The Different Ways That Girls Bully

Understanding Relational Aggression Amongst Girls

group of girls bullying another girl on a bench
Kevin Dodge/Blend Images/Getty Images

Most studies about bullying focus on boys as aggressors but girls can be bullies too and when girls bully it can be an entirely different beast. When we think of bullying we tend to think of physical violence and outward taunting but when girls bully their tactics are often quiet and covert.

Girls Who Bully Can Be Hard to Recognize

From the outside looking in it can be hard to tell a group of girls who are bullying apart from a group of girls who are innocently standing around. Girls socialize differently than boys. As girls get older their peer interactions become less physical and more cerebral. Girls engage in verbal bonding by sharing stories, hopes, and dreams. Since girls bond differently than boys it makes sense that when they bully it would be different too.​

Teachers and parents tend to talk about the obvious when they talk about bullying. Playground scuffles, name-calling, stealing personal items and damaging property are commonly cited examples of bullying behavior. But when girls bully they aren’t so obvious.

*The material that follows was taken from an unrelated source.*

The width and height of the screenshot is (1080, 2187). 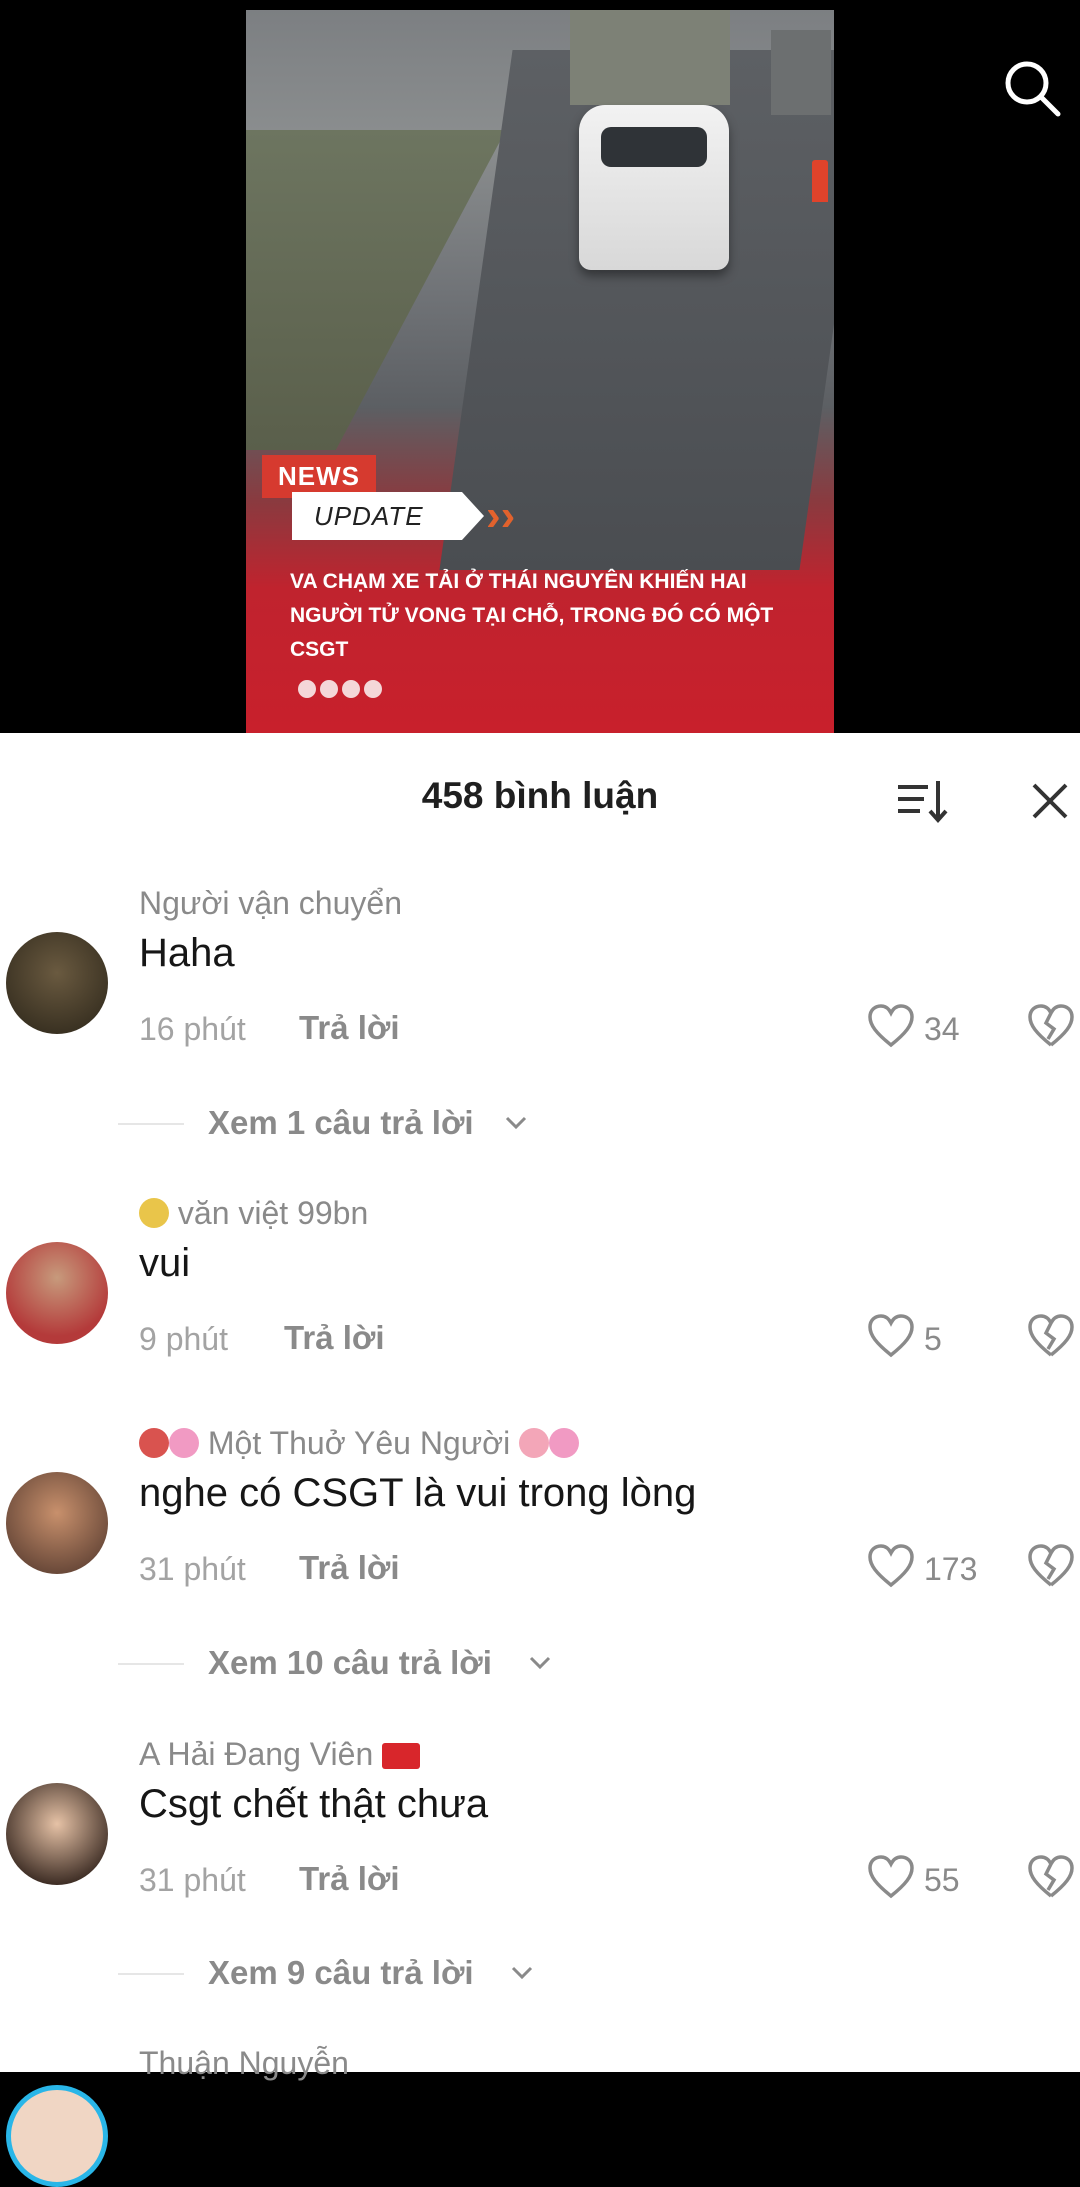 What do you see at coordinates (1032, 88) in the screenshot?
I see `search-icon` at bounding box center [1032, 88].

Girls can be quietly vicious with their victims and adults often fail to treat their behavior as bullying.

Girls and Boys Do Not Bully the Same Ways

The tactics used by girls who bully are distorted versions of some normal mechanisms of social development. According to research done by Lagerspetz, Bjorqvist and Peltonen at the University of Miami, when girls bully they use things like alienation, ostracism, deliberate and calculated random exclusions and spreading of rumors to harass their peers.

Girls get other kids to gang up on one or more peers as a way of exerting control. Sometimes they entice other children to act out aggressively and sit back to watch the show. They form groups that pick and choose members at random and exclude others without real reason. They form alliances with other social groups in an effort to jockey for popularity and positions of power among peers. All too often the bullying tactics used by girls are brushed off as cruel but normal social interactions.

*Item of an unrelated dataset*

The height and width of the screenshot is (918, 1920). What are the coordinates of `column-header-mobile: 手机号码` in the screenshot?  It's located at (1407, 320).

In Girls, Bullying Behaviors and Peer Relationships: The Double-Edged Sword of Exclusion and Rejection, Barbara Leckie explains how bullying by girls manifests itself and how it is handled by adults. Leckie went over numerous studies dating back as far as 1980 and identified the many different ways that girls bully. She also found that adults were slower to react to the bullying tactics used by girls.

Adults Can Be Slow to React to Girls Who Bully

If there is violence or physical acting out of any sort adults are quick to intervene and when necessary will punish offenders, but when the bullying takes on a less obvious form even adults don’t seem to know what to do. When girls bully it often goes unaddressed. Since adults don't always label the tactics used by girls as bullying kids who fall victim don’t know where to turn for help.

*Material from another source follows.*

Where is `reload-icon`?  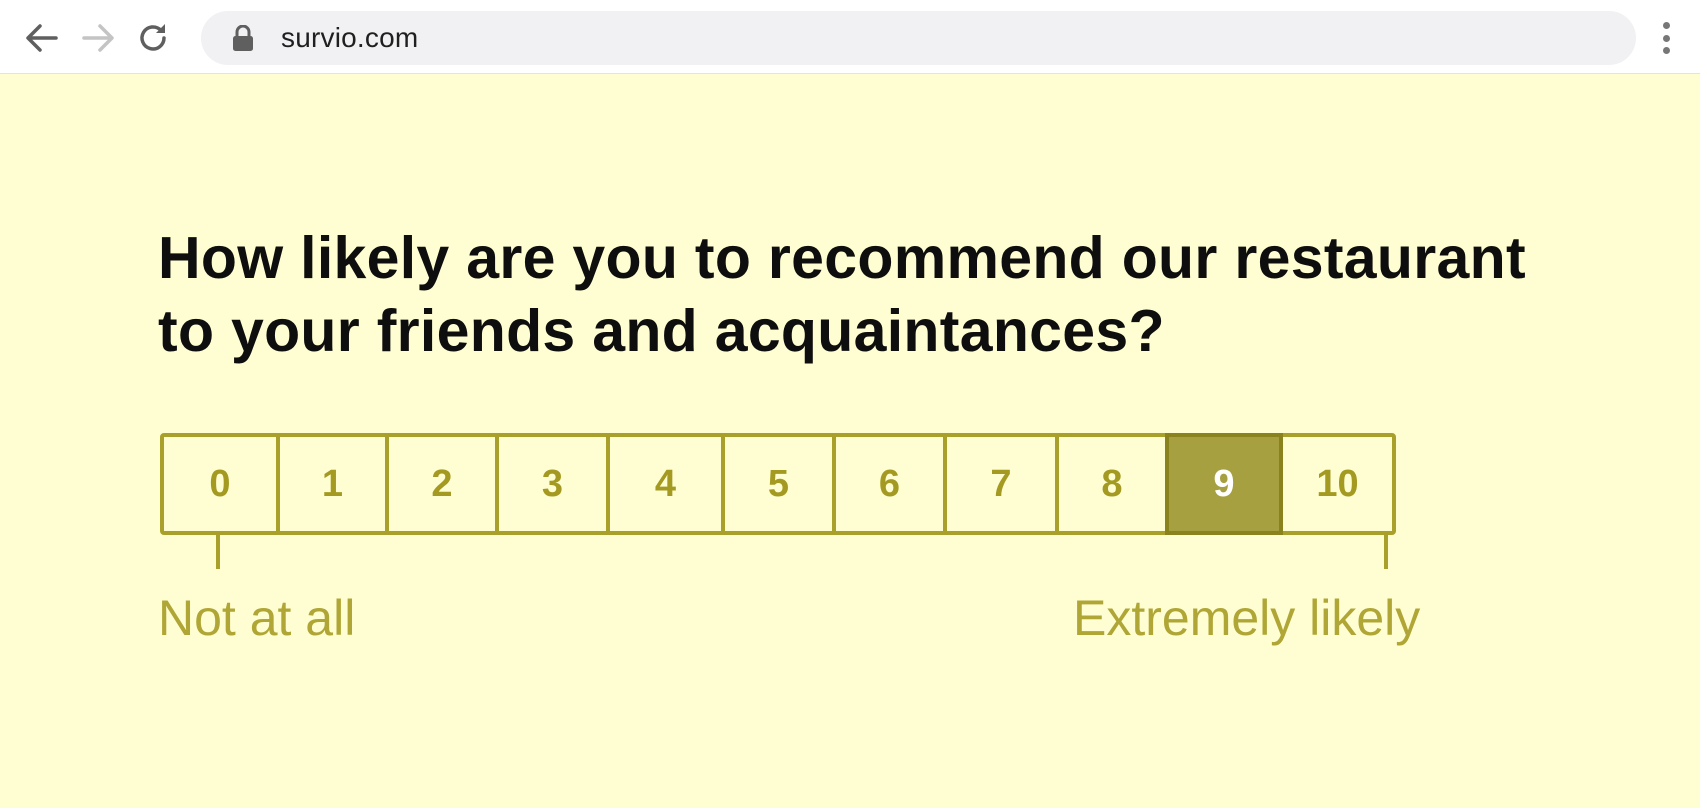
reload-icon is located at coordinates (153, 38).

The mindset still exists that not all kids can be friends and the social structure of the school system encourages the formation of groups and reinforces the idea of social hierarchies. This makes many adults slow to recognize things like exclusion and alienation as something sinister. These behaviors are often dismissed as an unfortunate part of the normal formation of peer groups.

While it is normal for girls and boys to form social groups and close bonds with certain people at the exclusion of others it becomes bullying when those groups make power plays over other groups or individuals. Having friends is one thing; having friends who work to make others feel that they are not good enough to be included is another. Playing the popularity game in a way that causes fear or inadequacy in others is a form of bullying and it is a common tactic used by girls.

Girls Bully in Packs

Sadly, good kids who know better go along with these types of popularity power games for fear of being singled out and cast out of the group. Since adults often treat this exclusionary behavior as mere social clashing kids who are caught in the middle are afraid to stand up to the bully. It seems easier to do nothing than it does to do the right thing.

Kids who quietly go along with a bully add to the bully's power by giving victims the illusion that the bully has peer support. The victim feels like everybody is against them, not just the bully. When adults do not address exclusionary behavior the same way they would address more traditional forms of bullying it worsens the problem. Kids who know better feel powerless to do the right thing when adults don’t react.

Girls who bully will pick on boys as well as other girls. They act out as consistently as boys who bully and pick their targets in much the same way. While girls have been known to get violent when they bully it is much more common for them to use emotional tactics.

How Girls Bully

Girls bully by using emotional violence. They do things that make others feel alienated and alone. Some of the tactics used by girls who bully include:

  • anonymous prank phone calls or harassing emails from dummy accounts
  • playing jokes or tricks designed to embarrass and humiliate
  • deliberate exclusion of other kids for no real reason
  • whispering in front of other kids with the intent to make them feel left out
  • name calling, rumor spreading and other malicious verbal interactions
  • being friends one week and then turning against a peer the next week with no incident or reason for the alienation
  • encouraging other kids to ignore or pick on a specific child
  • inciting others to act out violently or aggressively

Boys are not the only bullies, girls bully too. Being singled out, ridiculed, excluded, or alienated is a form of bullying. Being beaten up emotionally on a daily basis does damage to the victims. It is time that the problem was addressed for what it is, a gender difference in bullying but bullying none-the-less.